WHAT NEEDS TO BE DONE
Give again, exactly as written, each line of the material below starting at the line that contains "1304x453 pixels. At" and ending at the line that contains "Viewport: 690px width, 441px". Both ends count, and no other line does.

DATASET
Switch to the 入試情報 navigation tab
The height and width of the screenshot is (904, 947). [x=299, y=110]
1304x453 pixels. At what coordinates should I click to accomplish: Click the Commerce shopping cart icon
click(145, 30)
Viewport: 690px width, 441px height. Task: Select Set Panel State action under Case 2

...

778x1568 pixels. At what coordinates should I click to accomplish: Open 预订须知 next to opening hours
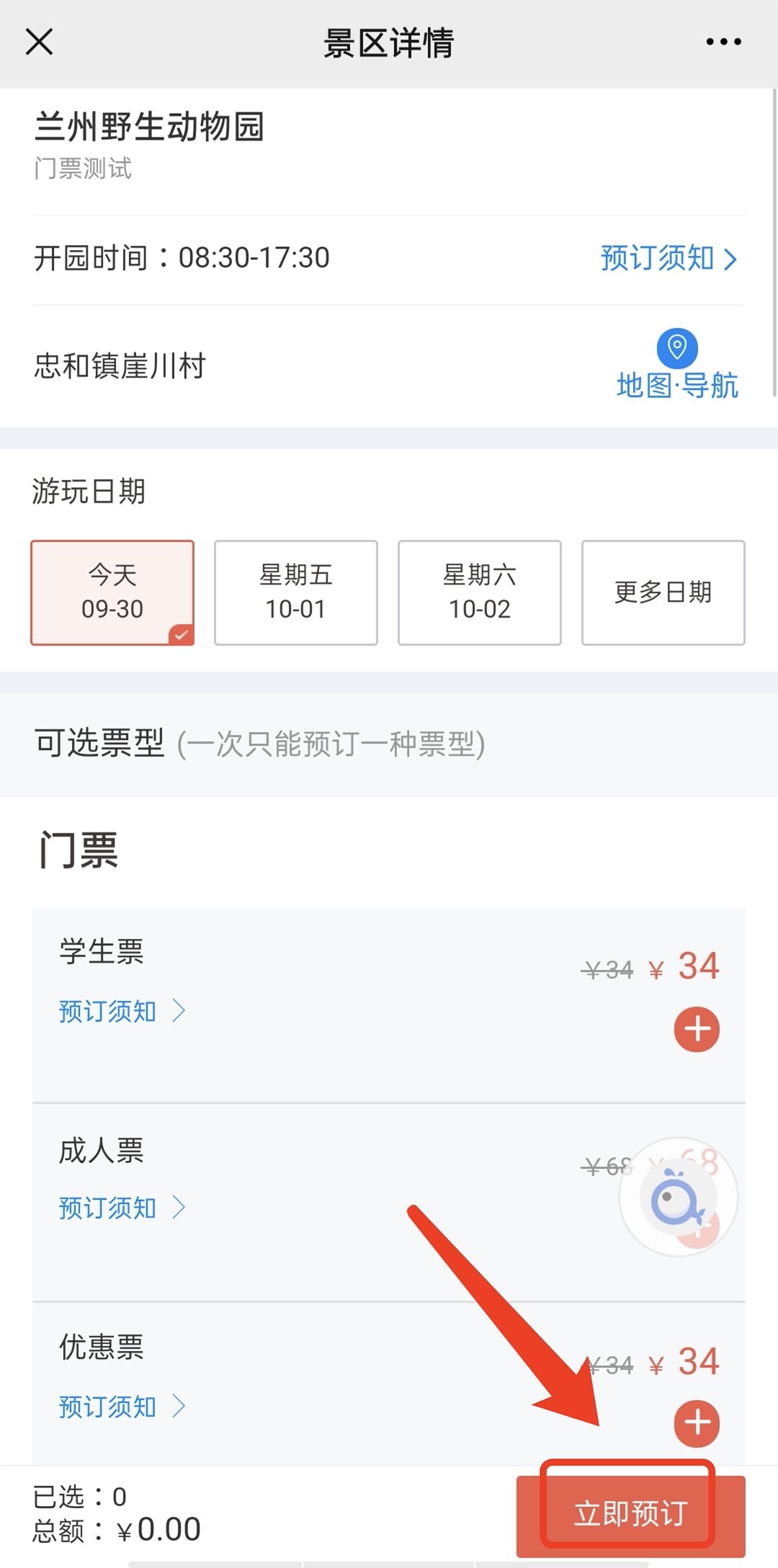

RESPONSE FOR THIS EXERCISE
1304x453 pixels. At what coordinates should I click to accomplish: Click the Commerce shopping cart icon
click(145, 30)
Viewport: 690px width, 441px height. Task: Select Set Panel State action under Case 2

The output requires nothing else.